» Tasks
- a) Reproduce the passage of the essay on testing between "It's a Design" and "test and refactor.", inclusive.
- b) Condense the paragraph of the essay on testing that begins "I write focused tests around distinct behaviors" into a short bulleted list that keeps its main facts.

Across different frameworks and focuses, blogging engines and URLs, testing has been the only constant in my programming and writing life. It's been a steady evolution which has provided me with experiences and opportunities to reflect.

Last year I wrote that, as I became a better programmer, I was gaining less from unit testing. Everything I wrote last year still holds true, but I feel like I've made significant refinements. First, to recap where I stand on automated tests.

Recap

It's a Design Tool

First and foremost, testing is a design tool. Code that is hard to test is hard to read and hard to maintain. When I jump onto a new project, I'll often find myself thinking "there's no way this code has any tests," or "wow, this person's a good coder." Having tests and being a good coder as synonymous for me. Not because good coders write tests, but because good coders write code which is easy to test.

After years of programming, you'll have learned most of the design lessons that testing has to offer. It becomes natural to write code with high cohesion and low coupling without writing tests. But even if I'm not writing tests, I almost always think this will be hard to test and refactor.

Focused Unit Tests

I write focused tests around distinct behaviors. They run fast. They aren't brittle. Changes to the code result in predictable (and few) broken tests. For me, behavior isn't just features, but also includes algorithms and operational correctness. For this reason, I have no qualms about testing private code. In fact, the idea that you shouldn't test private behavior has become absurd to me. I'll only occasionally mock or stub an object.

I'll likely write a handful of broader tests (from controller action to database verification) in order to cover common cases or, possibly, cover code which is otherwise difficult to reach (which is probably a sign of a bad design, but sometimes pragmatism wins).

Stored entries:
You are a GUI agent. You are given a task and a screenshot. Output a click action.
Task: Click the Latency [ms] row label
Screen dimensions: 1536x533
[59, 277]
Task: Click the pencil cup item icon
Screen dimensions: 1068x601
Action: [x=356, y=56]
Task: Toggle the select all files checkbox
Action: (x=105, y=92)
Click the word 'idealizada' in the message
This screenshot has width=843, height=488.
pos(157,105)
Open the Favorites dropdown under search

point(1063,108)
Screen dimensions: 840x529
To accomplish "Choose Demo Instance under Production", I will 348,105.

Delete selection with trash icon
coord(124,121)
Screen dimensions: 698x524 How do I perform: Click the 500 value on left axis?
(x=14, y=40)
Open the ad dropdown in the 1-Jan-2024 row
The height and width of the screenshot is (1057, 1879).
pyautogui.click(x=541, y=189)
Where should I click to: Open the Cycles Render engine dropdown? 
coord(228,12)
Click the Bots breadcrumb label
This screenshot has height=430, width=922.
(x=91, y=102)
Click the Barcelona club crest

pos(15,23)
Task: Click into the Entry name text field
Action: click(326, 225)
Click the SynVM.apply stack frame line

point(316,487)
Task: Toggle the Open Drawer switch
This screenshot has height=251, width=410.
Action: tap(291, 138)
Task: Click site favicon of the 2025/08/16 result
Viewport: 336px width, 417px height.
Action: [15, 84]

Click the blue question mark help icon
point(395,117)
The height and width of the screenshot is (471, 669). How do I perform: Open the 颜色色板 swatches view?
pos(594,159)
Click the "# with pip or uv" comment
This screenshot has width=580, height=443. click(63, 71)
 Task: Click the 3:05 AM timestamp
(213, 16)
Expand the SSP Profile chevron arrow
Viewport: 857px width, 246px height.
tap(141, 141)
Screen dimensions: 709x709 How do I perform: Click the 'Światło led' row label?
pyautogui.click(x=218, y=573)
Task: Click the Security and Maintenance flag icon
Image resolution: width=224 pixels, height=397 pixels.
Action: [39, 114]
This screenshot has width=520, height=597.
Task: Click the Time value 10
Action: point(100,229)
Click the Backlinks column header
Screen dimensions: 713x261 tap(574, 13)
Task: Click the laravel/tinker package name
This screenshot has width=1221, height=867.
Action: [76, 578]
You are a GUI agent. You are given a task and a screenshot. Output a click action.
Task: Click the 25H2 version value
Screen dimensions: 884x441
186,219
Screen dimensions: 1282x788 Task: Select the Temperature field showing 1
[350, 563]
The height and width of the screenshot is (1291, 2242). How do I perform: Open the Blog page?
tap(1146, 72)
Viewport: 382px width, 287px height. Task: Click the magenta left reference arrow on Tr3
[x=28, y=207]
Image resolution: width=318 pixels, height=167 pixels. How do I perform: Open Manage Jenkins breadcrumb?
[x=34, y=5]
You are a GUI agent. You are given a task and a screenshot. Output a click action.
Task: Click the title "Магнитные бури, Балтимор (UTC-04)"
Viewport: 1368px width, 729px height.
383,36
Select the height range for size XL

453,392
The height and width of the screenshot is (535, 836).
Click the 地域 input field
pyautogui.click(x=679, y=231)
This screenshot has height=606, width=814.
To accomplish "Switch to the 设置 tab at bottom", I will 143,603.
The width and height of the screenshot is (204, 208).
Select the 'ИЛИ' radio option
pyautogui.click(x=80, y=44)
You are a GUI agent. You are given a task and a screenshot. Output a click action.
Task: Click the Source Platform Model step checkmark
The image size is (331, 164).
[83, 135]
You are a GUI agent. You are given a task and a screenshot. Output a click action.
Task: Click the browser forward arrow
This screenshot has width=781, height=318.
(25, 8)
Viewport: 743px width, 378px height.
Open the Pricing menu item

» Answers by task
- a)
It's a Design Tool

First and foremost, testing is a design tool. Code that is hard to test is hard to read and hard to maintain. When I jump onto a new project, I'll often find myself thinking "there's no way this code has any tests," or "wow, this person's a good coder." Having tests and being a good coder as synonymous for me. Not because good coders write tests, but because good coders write code which is easy to test.

After years of programming, you'll have learned most of the design lessons that testing has to offer. It becomes natural to write code with high cohesion and low coupling without writing tests. But even if I'm not writing tests, I almost always think this will be hard to test and refactor.

- b)
- Tests are focused on distinct behaviors, run fast, and aren't brittle.
- Code changes break few tests, and predictably.
- Behavior includes features, algorithms, and operational correctness.
- Private code gets tested without qualms; the idea of not testing private behavior seems absurd.
- Objects are mocked or stubbed only occasionally.